## Instruction
Return the lines of the material starting at the line that contains "You are a GUI" and ending at the line that contains "point(288,542)", both included, word for word. Leave the pictures out of your answer.

## Exercise material
━━━━━━━━━━━━━━━━━━━━

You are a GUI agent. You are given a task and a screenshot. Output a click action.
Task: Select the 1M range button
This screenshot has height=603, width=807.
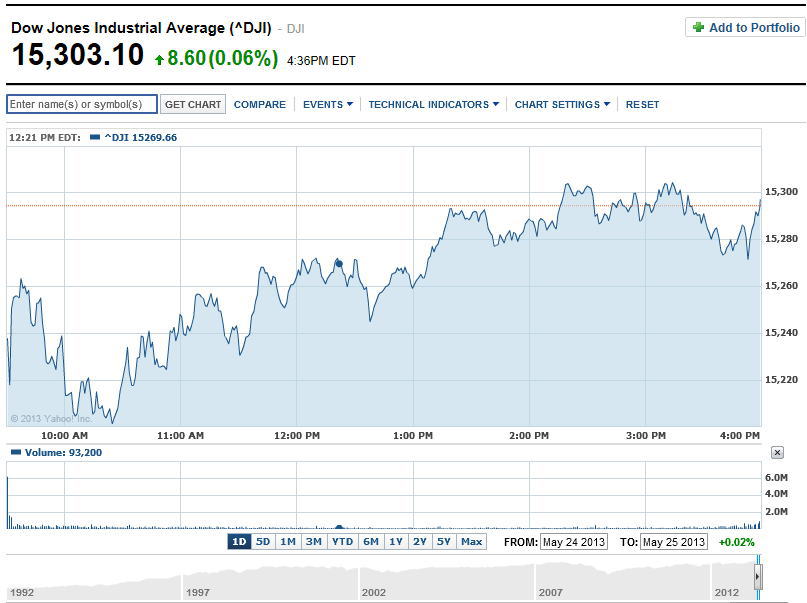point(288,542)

━━━━━━━━━━━━━━━━━━━━

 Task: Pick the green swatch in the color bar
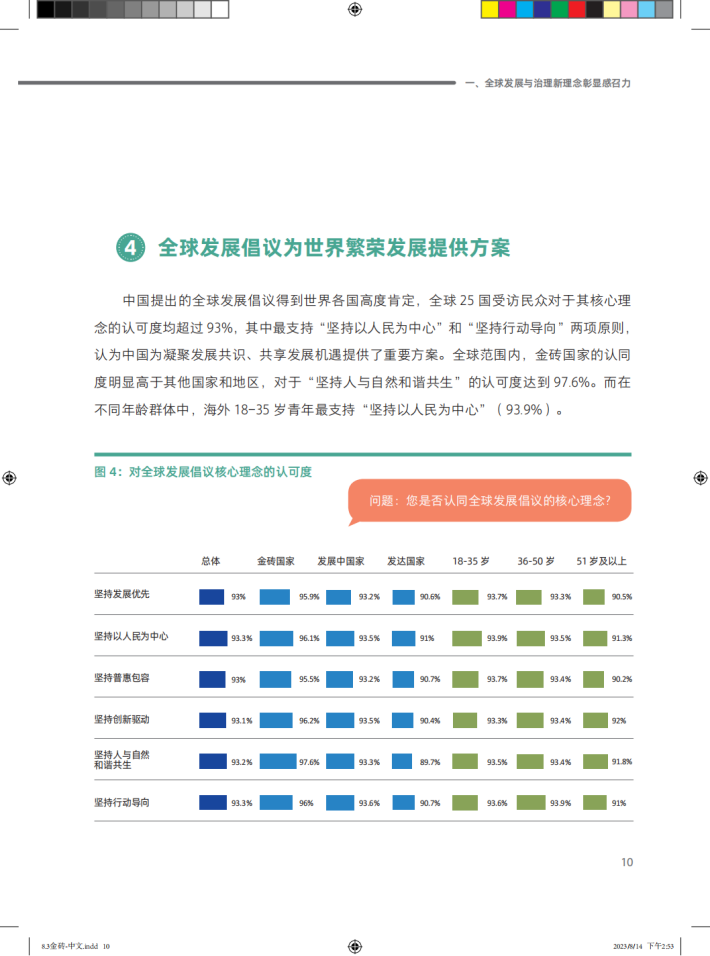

━━━━━━━━━━━━━━━━━━━━

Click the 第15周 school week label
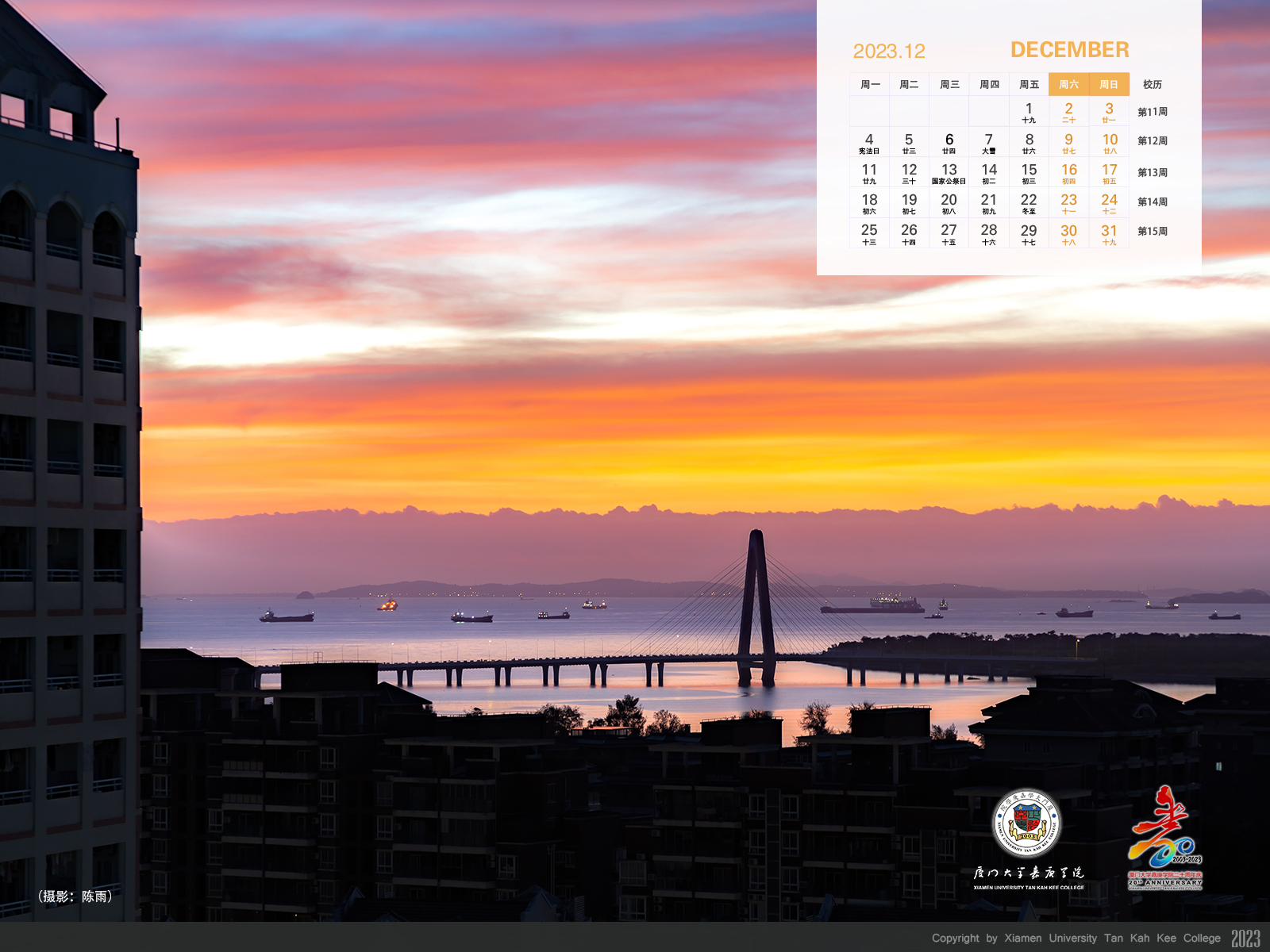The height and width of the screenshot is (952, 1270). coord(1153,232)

━━━━━━━━━━━━━━━━━━━━

## Exercise result
You are a GUI agent. You are given a task and a screenshot. Output a click action.
Task: Select the 1M range button
This screenshot has height=603, width=807.
point(288,542)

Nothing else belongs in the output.